Comme la Russie a cherché à imiter ce modèle chinois dans une certaine mesure, il a échoué. Lorsque les responsables ont tenté de bloquer l’application de messagerie Telegram en 2018, ils ont lamentablement échoué et ont abandonné deux ans plus tard. Construire la vision russe du RuNet a fait face à de multiples retards. Cependant, bon nombre des annonces politiques les plus récentes de la Russie ne sont pas conçues pour le court terme. Le contrôle d’Internet est un projet à long terme. Certaines de ces mesures peuvent ne jamais exister du tout.
Il est encore difficile d’évaluer en détail l’impact de toutes ces mesures, compte tenu de la distinction souvent floue entre un signal politique clair et une ambition du Kremlin, et sa traduction effective en projets et changements concrets, explique Julien Nocetti, chercheur associé senior à l’Institut français des relations internationales, qui étudie Internet en Russie.
Par exemple, plusieurs magasins d’applications en langue russe sont apparus ces derniers mois, mais beaucoup d’entre eux ont peu d’applications disponibles au téléchargement. Selon le journal indépendant Le temps de Moscoul’un des principaux concurrents de la boutique d’applications, RuStore, propose moins de 1 000 applications à télécharger.
D’autres efforts Internet souverains ont également échoué. RuTube, l’équivalent russe de YouTube, n’a pas gagné en popularité malgré les autorités qui poussent son utilisation.
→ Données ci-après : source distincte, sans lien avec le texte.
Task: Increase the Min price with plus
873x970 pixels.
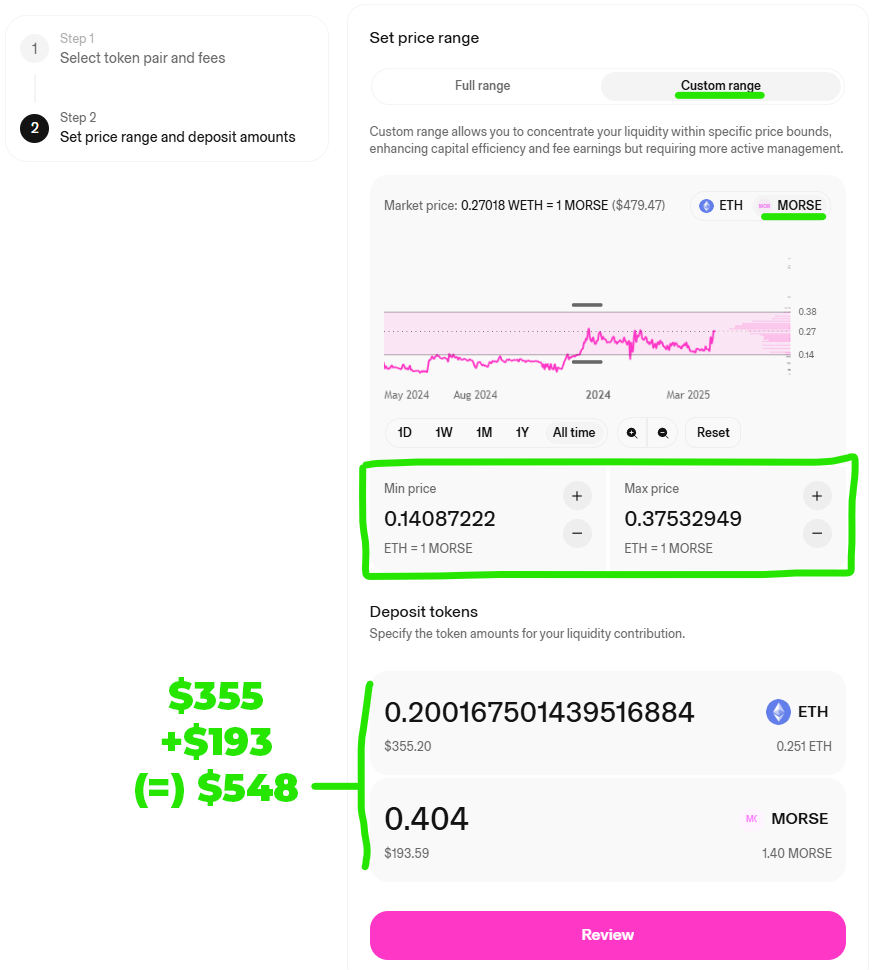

Pendant ce temps, le site Web de Rossgram, une alternative potentielle à Instagram qui n’a pas encore été lancée, affiche un message indiquant qu’il est en cours de développement et avertit les utilisateurs de ne pas télécharger les versions de l’application qu’ils pourraient trouver en ligne car elles proviennent d’escrocs.
Alors que de nombreuses mesures Internet souveraines de la Russie ont eu du mal à démarrer, sa capacité à bloquer les sites Web s’est améliorée depuis qu’elle a tenté pour la première fois d’étrangler Twitter en mars 2021. Et d’autres nations regardent. Les pays apprennent les uns des autres diverses pratiques de réglementation d’Internet, dit Shakirov. La Russie a décidé de faire une version chinoise de son internet, et maintenant d’autres pays de l’espace post-soviétique, d’Afrique ou d’Amérique latine peuvent suivre cet exemple.
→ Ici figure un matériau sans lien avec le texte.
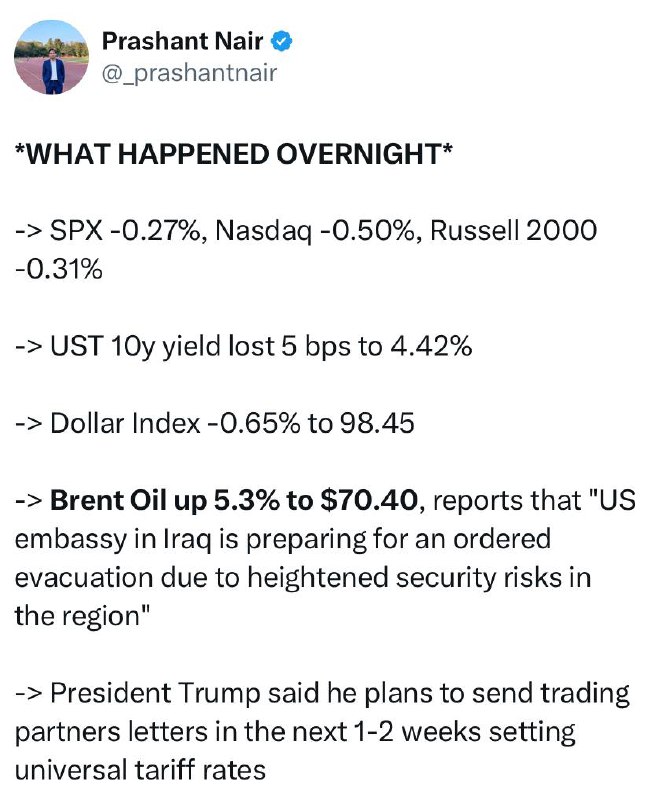Click the blue verified badge icon
The image size is (651, 800).
point(281,41)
Lokot dit qu’à mesure que de plus en plus de pays cherchent à réglementer Internet et le font en pensant à leur sécurité nationale, Internet lui-même est mis en danger. Lorsque la conversation passe d’Internet en tant que bien public à Internet et à l’accès à Internet en tant que question de sécurité nationale, les questions changent, dit Lokot. Nous verrons potentiellement des choix vraiment problématiques faits par des États, et pas seulement par des États autoritaires, mais aussi par des États démocratiques.